Collected data entries
···
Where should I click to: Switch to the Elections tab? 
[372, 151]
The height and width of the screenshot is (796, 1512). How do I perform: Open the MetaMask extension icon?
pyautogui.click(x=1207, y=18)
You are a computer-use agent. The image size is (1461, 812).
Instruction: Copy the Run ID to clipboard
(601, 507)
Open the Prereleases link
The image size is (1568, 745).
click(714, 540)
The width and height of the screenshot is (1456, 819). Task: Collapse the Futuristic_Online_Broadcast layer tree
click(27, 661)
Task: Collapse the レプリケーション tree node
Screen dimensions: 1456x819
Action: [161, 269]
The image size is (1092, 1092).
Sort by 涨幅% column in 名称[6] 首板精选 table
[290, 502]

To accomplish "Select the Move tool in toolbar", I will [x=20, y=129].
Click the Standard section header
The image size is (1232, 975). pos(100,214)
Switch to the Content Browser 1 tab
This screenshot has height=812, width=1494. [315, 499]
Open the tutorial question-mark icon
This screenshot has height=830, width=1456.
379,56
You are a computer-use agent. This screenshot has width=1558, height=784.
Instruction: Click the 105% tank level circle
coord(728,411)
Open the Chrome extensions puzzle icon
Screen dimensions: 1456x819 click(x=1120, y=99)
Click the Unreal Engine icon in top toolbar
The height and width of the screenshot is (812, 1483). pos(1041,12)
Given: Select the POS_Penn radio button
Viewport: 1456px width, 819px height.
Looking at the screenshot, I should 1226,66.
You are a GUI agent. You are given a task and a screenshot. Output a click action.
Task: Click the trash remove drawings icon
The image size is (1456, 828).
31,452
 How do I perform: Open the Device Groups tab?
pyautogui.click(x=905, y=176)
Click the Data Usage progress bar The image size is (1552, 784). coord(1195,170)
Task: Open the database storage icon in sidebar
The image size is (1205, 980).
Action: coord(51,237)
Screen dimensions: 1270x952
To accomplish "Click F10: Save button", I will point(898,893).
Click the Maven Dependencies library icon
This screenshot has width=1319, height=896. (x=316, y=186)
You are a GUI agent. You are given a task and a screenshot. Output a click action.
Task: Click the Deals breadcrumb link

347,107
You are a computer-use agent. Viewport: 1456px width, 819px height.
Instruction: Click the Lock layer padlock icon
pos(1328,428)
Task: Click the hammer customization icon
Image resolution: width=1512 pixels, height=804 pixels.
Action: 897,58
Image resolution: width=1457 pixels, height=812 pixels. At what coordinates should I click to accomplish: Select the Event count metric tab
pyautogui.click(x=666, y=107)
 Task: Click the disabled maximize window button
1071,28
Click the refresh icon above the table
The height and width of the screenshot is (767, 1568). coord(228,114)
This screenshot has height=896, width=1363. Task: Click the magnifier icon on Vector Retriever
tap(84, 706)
···
How many lines of the entries contain the word "will"? Only the number is wanted.

Solution to the exercise -
2